AMD Radeon RDNA2 Navi (RX 6500, 6600, 6700, 6800, 6900 XT)

Discussion in 'Architecture and Products' started by BRiT, Oct 28, 2020.

  1. 3dilettante

    Legend Alpha

    Joined:
    Sep 15, 2003
    Messages:
    8,579
    Likes Received:
    4,799
    Location:
    Well within 3d
    The internal particulars may have changed over time. There are still ACEs, as HWS is more concerned with having a processor virtualize the fixed number of queues the ACEs are processing so that an arbitrary number of queues can be swapped in and out.
    Whether HWS is distinct hardware isn't clear to me.
    ACEs are at least since Sea Islands come in groups of 4 custom processors that share some resource, like the microcode store they use.
    When HWS was introduced, it seemed to come at the expense of ACE resources being re-assigned to monitoring and controlling the queues by the other ACEs. This may have been why Fury's marketing went from 8 ACEs to 4ACEs + HWS.
    There's other nuances like which pipes have dispatch capability that might distinguish ACEs.
    Whether more modern GPUs would give HWS hardware ACE capabilities once it became standard isn't clear. I think the HWS has since been described as a dual-threaded processor/block, and so this may have become more distinct from whatever it is the ACEs are.

    I believe there were code changes related to the graphics command processor (cluster of at least 3 cores) that hint at a possible extra processor that has some similar functions as HWS for graphics, in that it can swap and direct what the hardware graphics queues are linked to.
     
    PSman1700 likes this.
  2. trinibwoy

    trinibwoy Meh
    Legend

    Joined:
    Mar 17, 2004
    Messages:
    12,055
    Likes Received:
    3,112
    Location:
    New York
    No joke, I thought that I had stumbled into a thread from 2010 :)
     
    Alexko, Kej, Krteq and 4 others like this.
  3. xEx

    xEx
    Veteran

    Joined:
    Feb 2, 2012
    Messages:
    1,060
    Likes Received:
    543
    Do we know at what time the NDA will lift?
     
  4. eastmen

    Legend Subscriber

    Joined:
    Mar 17, 2008
    Messages:
    13,878
    Likes Received:
    4,724
    I think everything is 9am EST 12pm PST
     
    xEx likes this.
  5. bridgman

    Newcomer Subscriber

    Joined:
    Dec 1, 2007
    Messages:
    62
    Likes Received:
    123
    Location:
    Toronto-ish
    Yep - each MEC block has 4 processor threads. If I remember correctly each thread can either run "pipe" microcode (multiplexing between 8 queues on the pipe and managing/submitting work from those queues) or "HWS" microcode (a layer above the pipes/queues which dynamically maps queues from a larger set onto the available HW queues. It also multiplexes an unlimited number of processes onto a finite number of VMIDs.
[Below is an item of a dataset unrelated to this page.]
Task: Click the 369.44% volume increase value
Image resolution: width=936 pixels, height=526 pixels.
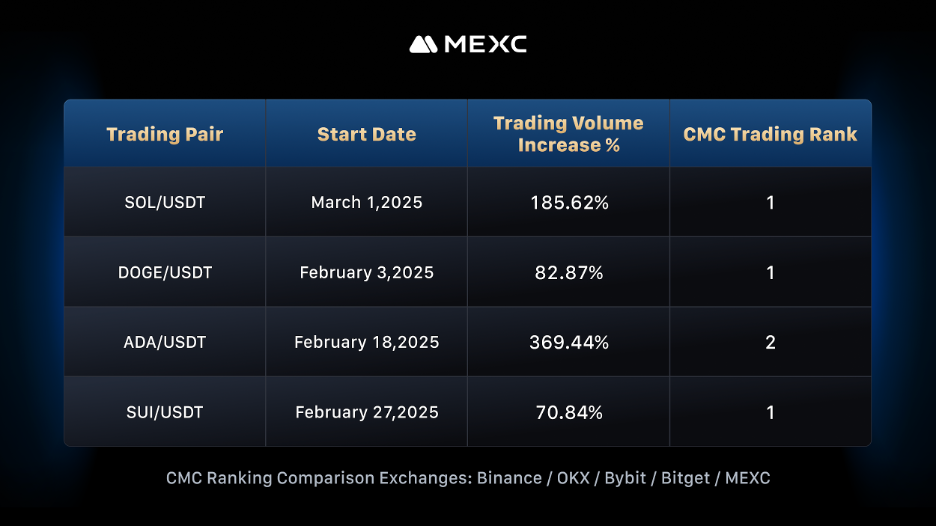Action: pos(568,342)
    Each HW queue has a Hardware Queue Descriptor associated with it, while each application queue has a Memory Queue Descriptor. The HWS microcode is passed a runlist with a set of MQDs for each process plus a set of resources (HW queues + VMIDs) plus a few other parameters. At that point HWS takes over and maps (copies) sets of MQDs into HQDs and lets the queues run for a programmable time quantum. At the end of the time quantum it rolls the waves off the hardware, HQD contents are written back into MQDs, and the next set of MQDs is selected.

    If you have trouble sleeping you can pick through amdkfd->kfd_packet_manager.c and explore out from there. "Oversubscription" refers to having more MQDs than available HQDs or more processes than VMIDs, requiring HWS to round-robin multiplex sets of MQDs onto the HW queues.
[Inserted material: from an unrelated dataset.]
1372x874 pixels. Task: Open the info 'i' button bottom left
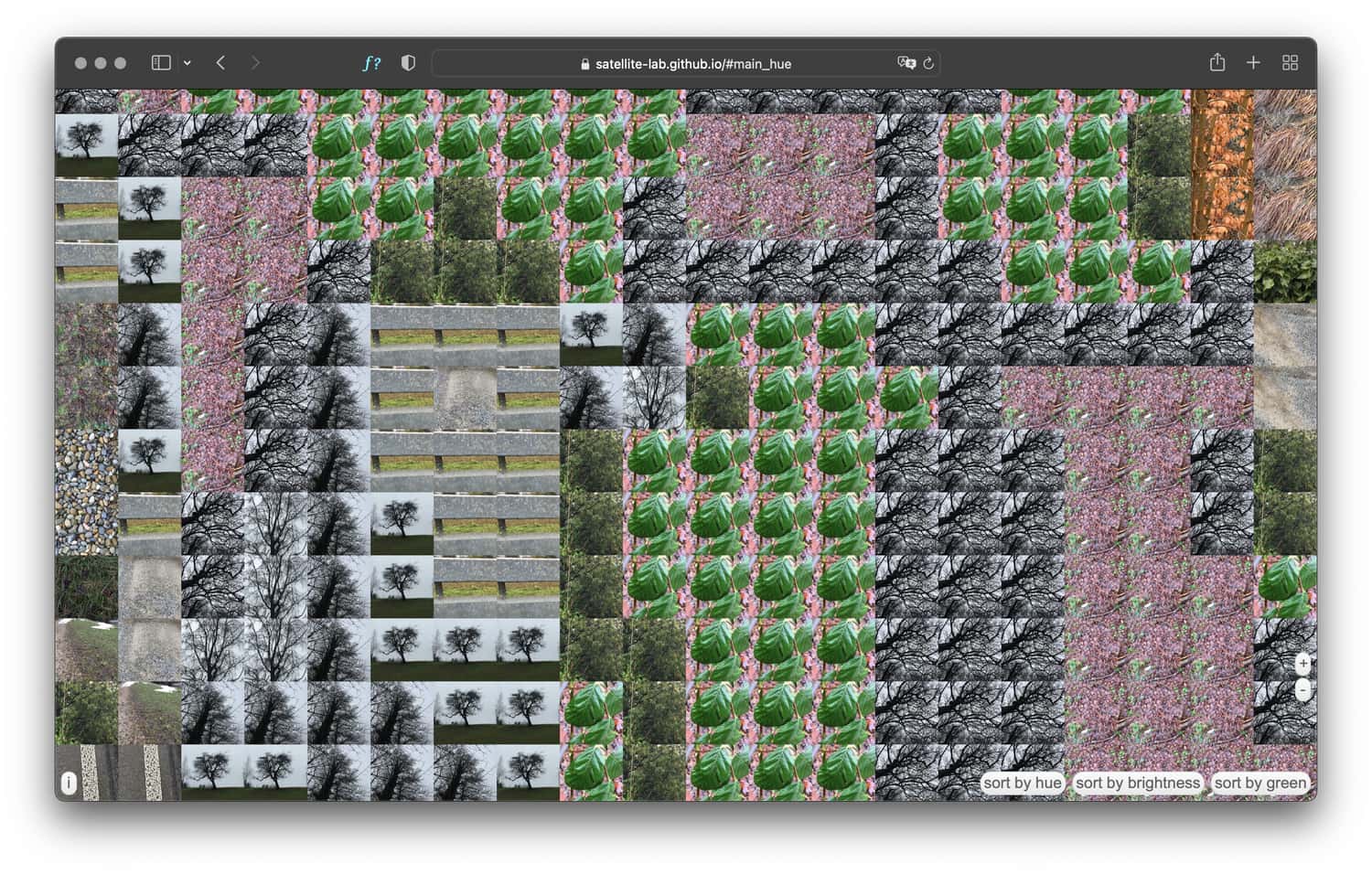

    If HWS is not being used then driver code maps MQDs to HQDs directly, but we normally run with HWS enabled all the time.
     
    jgp, Kej, Ethatron and 4 others like this.
  6. no-X

    Veteran

    Joined:
    May 28, 2005
    Messages:
    2,451
    Likes Received:
    471
    1. May I ask, which game developers (or when) used image sharpening filters for real-time resizing of rendered image?
    2. In the case you are not talking particularly about real-time image resizing, GPU-accelerated AI-based image resizing was used long time before DLSS, e. g. for photo-resizing for large-print purposes, but also by some game developers for creating high-resolution textures.
     
    NightAntilli and Jawed like this.
  7. Dictator

    Regular

    Joined:
    Feb 11, 2011
    Messages:
    681
    Likes Received:
    3,969
    Any game that offered bicubic or lanczos up or downscaling to me is considered a form of sharpening to a degree. And that goes way back.
    Other than that.. any game on PC that offered a subnative resolution option as well as had controls for sharpening. That goes back to pre-UE4 games AFAIK.
    GeDoSaTo tool on PC offered down and upscaling with sharpening ever since its inception as well.
     
    tinokun, PSman1700 and pharma like this.
  8. pjbliverpool

    pjbliverpool B3D Scallywag
    Legend

    Joined:
    May 8, 2005
    Messages:
    9,235
    Likes Received:
    4,259
    Location:
    Guess...
    You know what, ignore me. I was getting ACEs mixed up with Shader Arrays. I blame Tech Report Techspot which does the same in their Navi vs Turing architecture article!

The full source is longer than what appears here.